The moderators were lining up the sticks and Trump was putting the flame to the fuses. The resulting explosions were just too loud to hear anything else and the effects were blinding. And that could very well have been the plan.
Thursday night’s Republican primary debate on Fox News was the most watched primary debate in history with over 24,000,000 Americans tuning in, according to the Daily Mail. The fireworks started immediately with The Donald and the remaining two hours, while very entertaining, gave viewers little opportunity to actually hear where the primary candidates stood on the issues.
Random comments on social media are swirling and there seems to be a repeating theme: The questions for Trump were intended to be so sensational they would overshadow all other serious questions which would also limit the ability of the front runners (many being proven Conservatives) to get their ideas out.
Now who, besides the Liberals, would want to achieve this? The establishment GOP, of course. And the unofficial leader of the Rinos is Karl Rove. And guess who was in Cleveland on Wednesday? Karl Rove, and according to reports from Business Insider, his comments about the debate are chillingly accurate:
Even though all of the top Republican hopefuls will share a stage in Cleveland for the first time Thursday, GOP strategist Karl Rove told a packed house on Wednesday night that “this is not a debate.”

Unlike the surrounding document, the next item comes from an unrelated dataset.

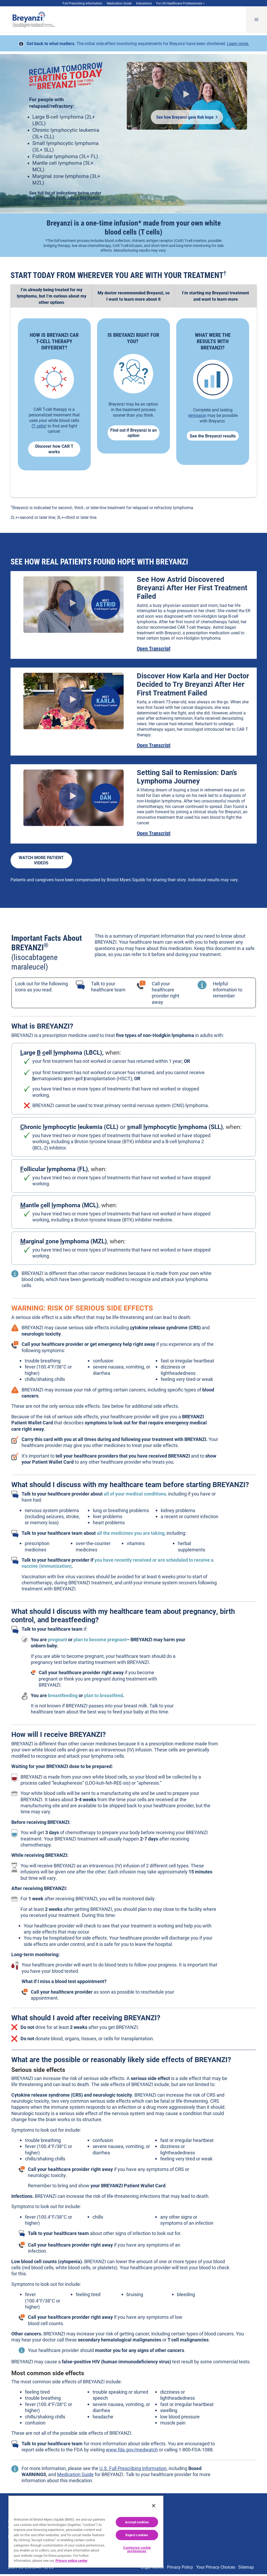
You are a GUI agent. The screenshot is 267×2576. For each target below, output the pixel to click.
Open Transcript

“Let’s be clear,” said Rove, the onetime senior adviser and deputy chief of staff for former President George W. Bush. “This is a series of 10 sequential news conferences, masquerading as a debate.”
“Let’s not kid ourselves. Nothing definitive will be settled tomorrow night,” Rove said, adding that there would still be “a debate about the debate during the debate on social networks.”
Given Rove’s long relationship with FNC, it really isn’t too hard to believe he may have had some influence with the format. The smoke from this “news conference” will eventually clear and it’ll be interesting to see how the next few months play out in the GOP primary race.